By SublimeSimplicity on 7/22/2013 1:23:53 PM , Rating: 2
They also made the tank super small (less than 2 gallons) to qualify it as an electric vehicle by California HOV rules instead of a hybrid.

By Spuke on 7/22/2013 3:37:44 PM , Rating: 2
Thanks for that info.

RE: Interesting how the price is similar to the Volt
By Mint on 7/22/2013 4:18:20 PM , Rating: 2
34hp should be plenty to power the car for everything except prolonged uphill runs.
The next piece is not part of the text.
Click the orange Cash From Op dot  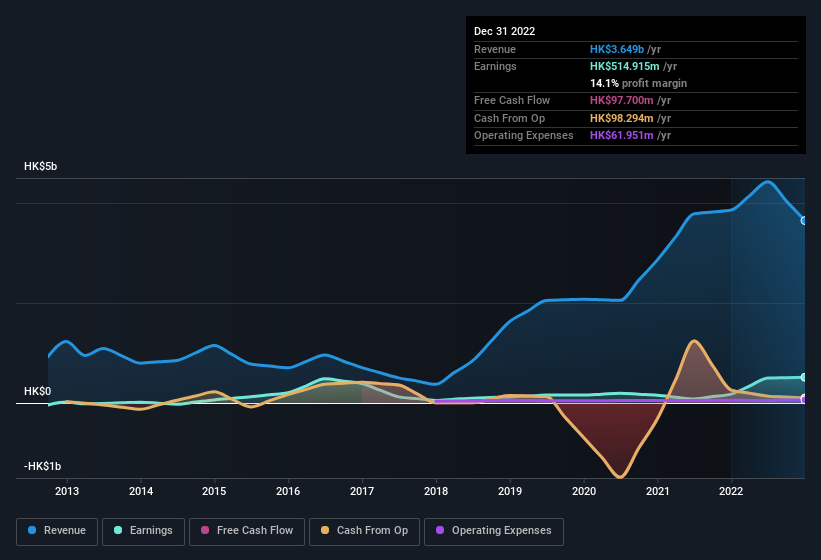click(x=326, y=530)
If BMW has any brains at all, they'll use the generator to maintain a reserve of maybe 20% in the battery, so that during passing the battery will drain down a couple percent and during braking/cruising it will fill back up.

Full performance should be maintained. 25-30hp is enough to meet the average load on the highway.

By foxalopex on 7/22/2013 5:01:02 PM , Rating: 2
BMW specifically stated that the engine is meant to be used in emergencies to get to the next outlet and NOT for long distance travel so unfortunately it cannot be used on continuous long trips.

I suspect I know why, a typical car needs around 20 hp to cruise on the highway but this won't help you in passing / acceleration and hills. Cars like the Volt fall back on the battery pack to provide assistance. The Volt even has a special mountain mode that reserves half the battery for such use. I doubt the gas engine will be efficient in the i3 because it is in series only. There are serious losses in converting power to electricity and then back into motion. This is why the Volt at times can directly drive the wheels using the gas engine and electrical motor in parallel. It's simply more efficient. I suspect in the i3 since it is an "emergency" folks won't care so much about mpg.

To work as an indefinite range extender BMW probably needs a bigger gas engine with a bigger gas tank. (2 gallons is too small) but that would've added weight which probably would affected 0-60 and agility. If you compare the Volt and i3, basically the i3 is more agile and speedy while the Volt can drive in more situations than the i3 can. I believe this is the trade-off between the two.

By Keeir on 7/22/2013 9:06:15 PM , Rating: 2
The problem here Mint is your assuming the following

34 hp gasoline = 34 hp electric.

Unless someone has more information, the following is what I thought I knew

The engine used for range extension is capable of ~60 hp/45 kW at -7500 rpm! Wonder what its like to have a motorcycle engine suddenly spin up that much? Certainly this type of rpm is probably not acceptable for long road travel without lots of noise/vibration control... which adds wieght.

My guess is they have significantly limited the rpms to save wieght and that your lucky to get 20 kW out of the motor... and then lucky to get 17 kW plus to the wheels. While this might work on a cool 65 degree day at 60 mph on a flat road, in most other conditions your likely average power drain would be greater. Not sure what use is a tank that likely gives you ~50-60 miles of range in ideal conditions when its completely full.